STOCKHOLM: More than half of all strokes and heart attacks in people with high blood pressure can be prevented by taking a mixture of modern drugs, researchers said on Sunday.

The largest study of high blood pressure treatment ever conducted in Europe found newer anti-hypertensive drugs worked better than older ones and had a dramatic impact on patients’ health, especially when given with a cholesterol pill.

The 19,000-person trial was halted last November because the drugs proved so much better than conventional treatment, but final details have only now been presented to clinicians and published in the Lancet medical journal.

The five-year trial compared the older drug regime of a beta blocker and a diuretic with a combination of two newer blood pressure medicines - Pfizer Inc’s Norvasc and Aceon/Coversyl from CV Therapeutics Inc and Solvay SA.

Norvasc, known generically as amlodipine, is a calcium channel blocker, while Aceon/Coversyl, or perindopril, is an ACE inhibitor, originally developed by France’s Servier. The researchers found the newer blood-pressure drugs reduced the risk of strokes by about 25 percent, heart attacks by 15 percent, cardiovascular deaths by 25 percent and new cases of diabetes by 30 percent compared with standard treatment. Adding Lipitor, or atorvastatin, cut the remaining risk still further, even when patients did not have especially high cholesterol levels.

Pfizer was the trial’s principal sponsor.
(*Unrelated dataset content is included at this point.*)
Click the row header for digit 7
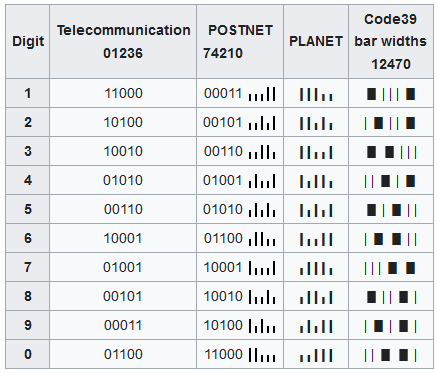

Professor Peter Sever of Imperial College in London, co-chairman of the study, said the data would cause doctors to re-evaluate guidelines for using beta blockers as first-line treatment and highlighted the need for holistic treatment.

“We can now say with confidence that we can reduce the risk of heart attacks and strokes in the high blood pressure population by more than 50 percent,” he told Reuters. “If you could translate that to the millions people with hypertension that would result in a colossal saving of life.”

In the past, there had been a tendency for doctors to take a “silo” approach to treating different risk factors, he said, but avoiding strokes and hearts attacks was all about tackling interacting risk factors.

The latest findings will re-ignite debate about treating high blood pressure and may mean international recommendations for managing the condition need to be reviewed.

Beta blockers, which are mostly off patent and sold generically, have been standard therapy for high blood pressure, chest pain and heart failure for years.

In a separate editorial commentary on the study in the Lancet, Jan Staessen of the University of Leuven, Belgium, said the study showed the value to society of treating blood pressure effectively to head off the danger of heart attacks and stroke.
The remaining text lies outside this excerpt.